Zelensky Signs 10-Year Defence Cooperation Agreements with Saudi Arabia, Qatar and the UAE: Counter-Drone Expertise for Patriot Access
Doha, 28 March 2026
Key points
- Ukrainian President Volodymyr Zelensky signed 10-year strategic defence cooperation agreements with Saudi Arabia, Qatar and the UAE during a Gulf tour on 28–29 March 2026, valued by Zelensky at "billions, not millions"
- Agreements include technological cooperation, joint investments, co-production with plants in both Ukraine and the Gulf partner countries, and exchange of expertise in countering missiles and unmanned aerial systems; Ukrainian anti-drone experts already deployed to all three states
- Strategic target: US Third-Party Transfer authorisation for Gulf-held Patriot systems to Ukraine; STRILA-class Ukrainian interceptors (~$2,300 per unit) positioned as substitute for Patriot interceptor role against Iranian Shaheds, freeing Gulf Patriot stocks for Ukrainian use against Russian ballistic strikes
Ukrainian President Volodymyr Zelensky signed 10-year strategic defence cooperation agreements with Saudi Arabia, Qatar and the United Arab Emirates during a Gulf tour on 28–29 March 2026 — valued by Zelensky at "billions, not millions" — building a counter-drone capability swap that positions Ukrainian STRILA-class interceptors as substitutes for Patriot interceptors against Iranian Shaheds, with the strategic target of unlocking Gulf-held Patriot inventory for transfer to Ukraine.

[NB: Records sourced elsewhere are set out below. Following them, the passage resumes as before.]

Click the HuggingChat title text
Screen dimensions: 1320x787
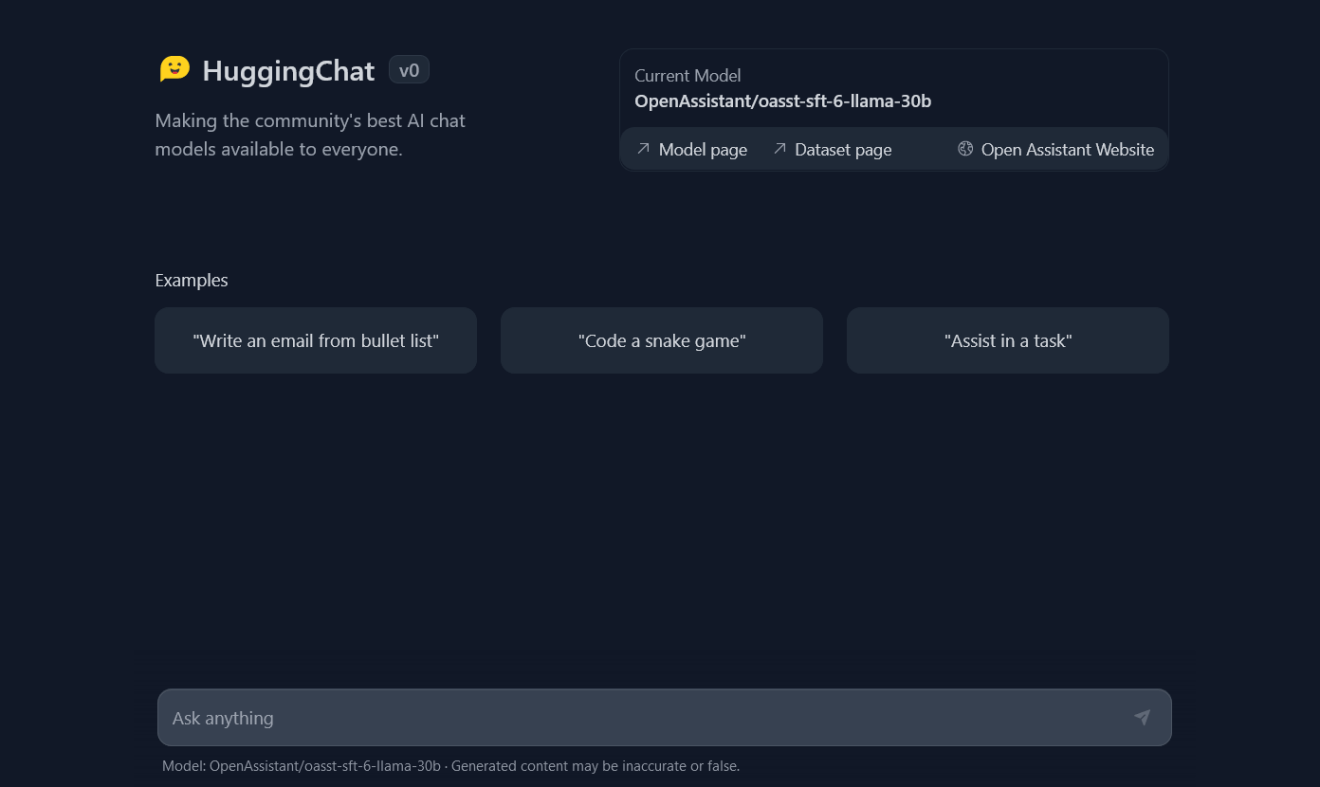(x=288, y=71)
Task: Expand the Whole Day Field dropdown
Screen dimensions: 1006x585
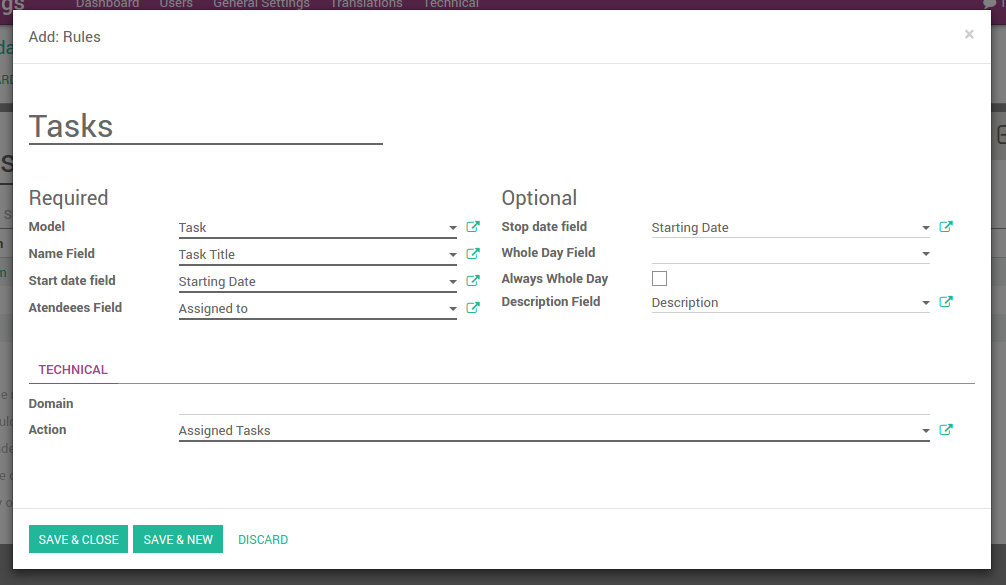Action: [x=925, y=254]
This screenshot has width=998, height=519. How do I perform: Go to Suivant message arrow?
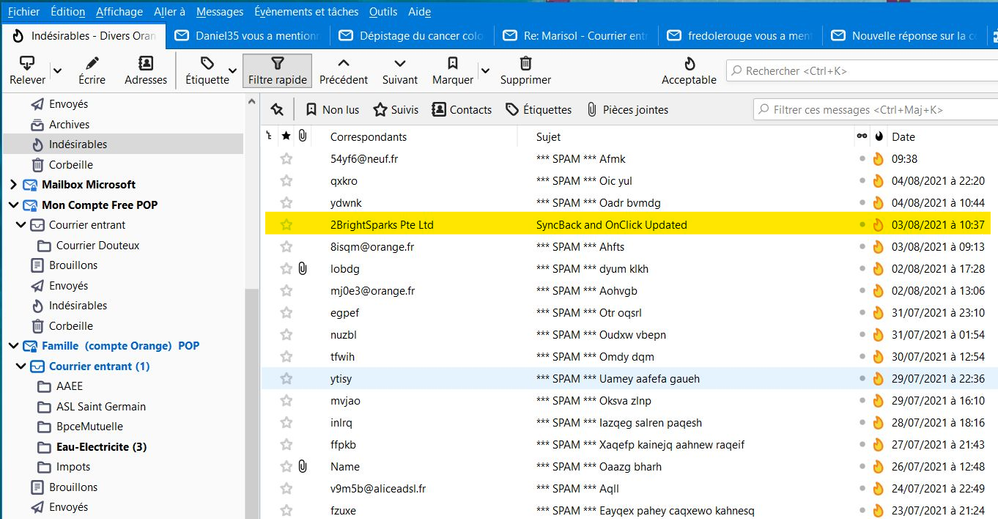(400, 64)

The agreements cover technological cooperation, joint investments, co-production with plants in both Ukraine and partner countries, and the exchange of expertise in countering missiles and unmanned aerial systems. Ukrainian anti-drone experts had already been deployed to all three states ahead of the agreements; Kyiv has leveraged its operational track record against Russian Shaheds to position Ukrainian interceptors as the most combat-tested counter-drone product in the global market.
The economic substitution model anchors the architecture. STRILA-class Ukrainian interceptors at approximately $2,300 per unit can engage Iranian Shaheds with operational success rates over 70% — at a price point an order of magnitude below the Patriot interceptors the Gulf states currently expend against the same threat. The substitution frees Patriot stocks for transfer to Ukraine, where Russian ballistic strikes require the high-end interceptor capability that Ukrainian platforms cannot match.
The strategic target is US Third-Party Transfer authorisation. The Gulf states cannot legally re-export Patriot systems or interceptors without US authorisation; Kyiv's calculation is that operational use of Ukrainian counter-UAS in the Gulf creates the political case for Washington to authorise the transfer of Patriot inventory that the substitution makes surplus to Gulf requirements. The 10-year cooperation window is the structural commitment that lets the political case build through multiple administrations — a trajectory first surfaced in Signal No. 27.
Sources: Office of the President of Ukraine, Ministry of Foreign Affairs of Ukraine, Reuters, Al Jazeera, France 24.
First reported in Signal No. 27, 30 March 2026.